Clare Edgeley of Computer and Video Games reviewed the arcade game in October 1985. She said there was "not much in the way of graphics [or] story line", but "there's plenty of blasting material." She called it a "reasonably fast, mildly addictive" game, but said it "hasn't got the qualities to take it into the top ten arcade games."

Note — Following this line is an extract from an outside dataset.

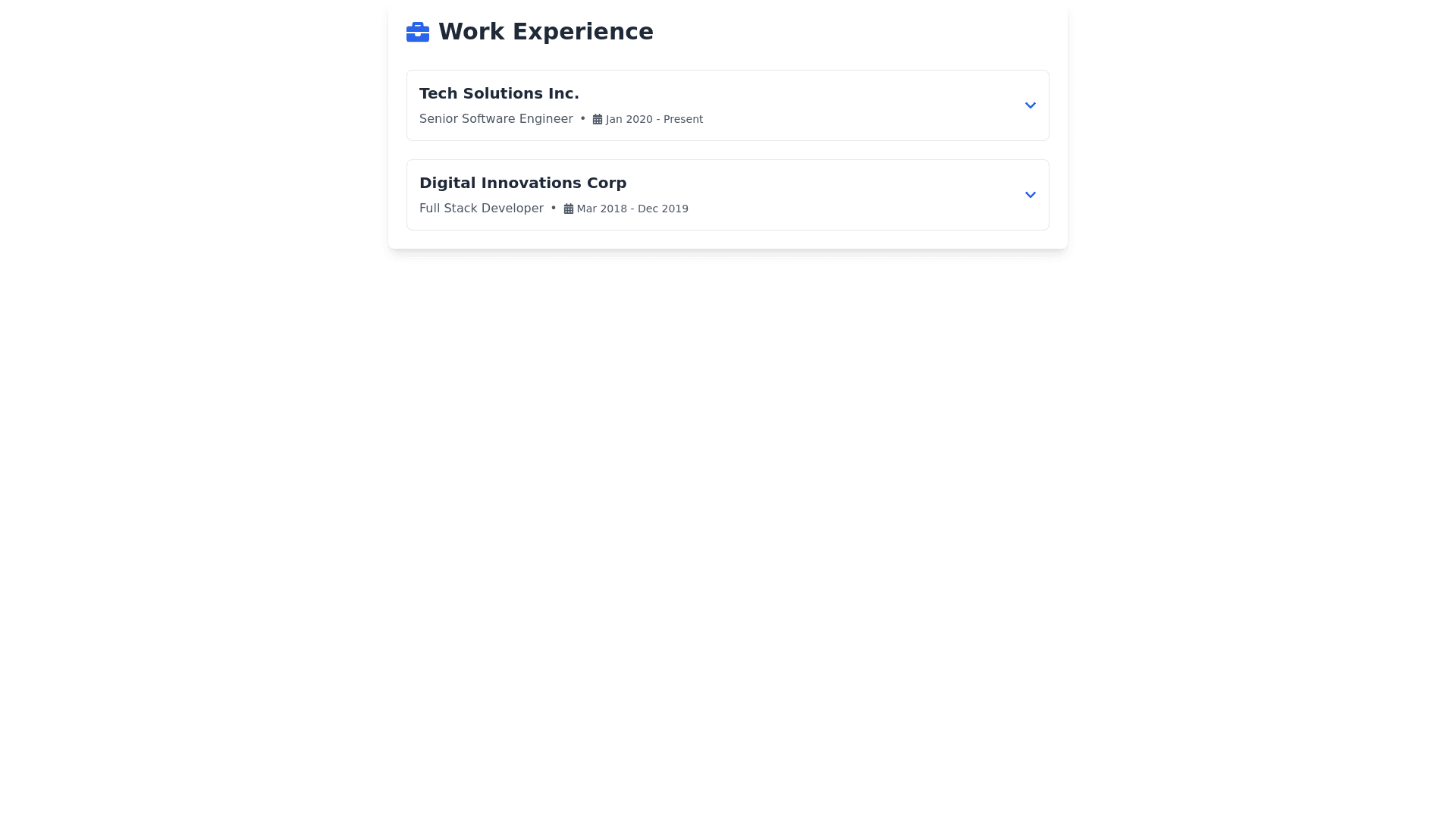
Task: Expand the Tech Solutions Inc. chevron
Action: (x=1030, y=105)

In a 2016 retrospective, Federico Tiraboschi of Hardcore Gaming 101 compared the game to Nintendo's Metroid (1986), noting that Baraduke anticipated several elements of Metroid. He said "in both you play as a faceless space soldier in a bright-colored suit who travels inside a sprawling complex of caves full of weird alien creatures" and both later reveal the player character to be female. However, he said Baraduke "focuses more on the shooting than the exploration, which is there, but to a minimal extent" compared to Metroid. He also compared Baraduke to Capcom's Section Z (1985), released later the same year, noting that in "both games the players control a free-range spaceman with a jetpack traversing a number of sectors scrolling both horizontally and vertically," but "in Baraduke the player characters are affected by gravity and their gun's recoil."

==Legacy==
In 1995, ten years after its original arcade release, it was ported to the X68000, and was also included in the fifth volume of the Namco Museum series on the PlayStation. It was re-released on Namco Museum Virtual Arcade on the Xbox 360 in 2008, the Wii's Virtual Console in 2009 as well as by Hamster Corporation through their Arcade Archives series for the Nintendo Switch and PlayStation 4 in November 2022.

A sequel titled Baraduke II was released in 1988 only in Japan.

Baraduke is noted as an early example of a female game protagonist, with her gender being revealed in a "twist" ending. Although the game's primary protagonist, Toby "Kissy" Masuyo, is a woman, the player is led to believe she is a man until her face is revealed in the ending. This predated by one year Samus Aran from Metroid as a human female playable character. The game has been further compared to Metroid for its similarities, as both games feature a maze filled with alien enemies, and a "surprise" reveal of their female protagonists at the end.

In the Mr. Driller series of games, Kissy Masuyo is a supporting character under the name Toby Masuyo (they refer to "Kissy" as being her nickname). She has married and divorced Taizo Hori (better known as Dig Dug, the protagonist of the 1982 arcade game of the same name) and they have three children, Susumu Hori (who is the main character of Mr. Driller), Ataru Hori, and Taiyo Toby. Kissy is also a playable character in the Japan-only tactical role-playing video game Namco x Capcom, where she is teamed up with Hiromi Tengenji from Burning Force. Due to her divorce, she seems to have a grudge against Taizo Hori, who also appears in this game (a reference to the Mr. Driller series). Tron Bonne, from Capcom's Mega Man Legends game, mistakes her for a boy.

A Paccet (which is a small, round yellow alien with only one eye) appears in the background as a painting in Tales of Destiny. Elle Mel Marta's backpack in Tales of Xillia 2 is also a Paccet, with a small charm shaped like Kissy attached to it. Paccet makes a cameo in Super Smash Bros. for Nintendo 3DS and Wii U as part of Pac-Man's taunt, "Namco Roulette".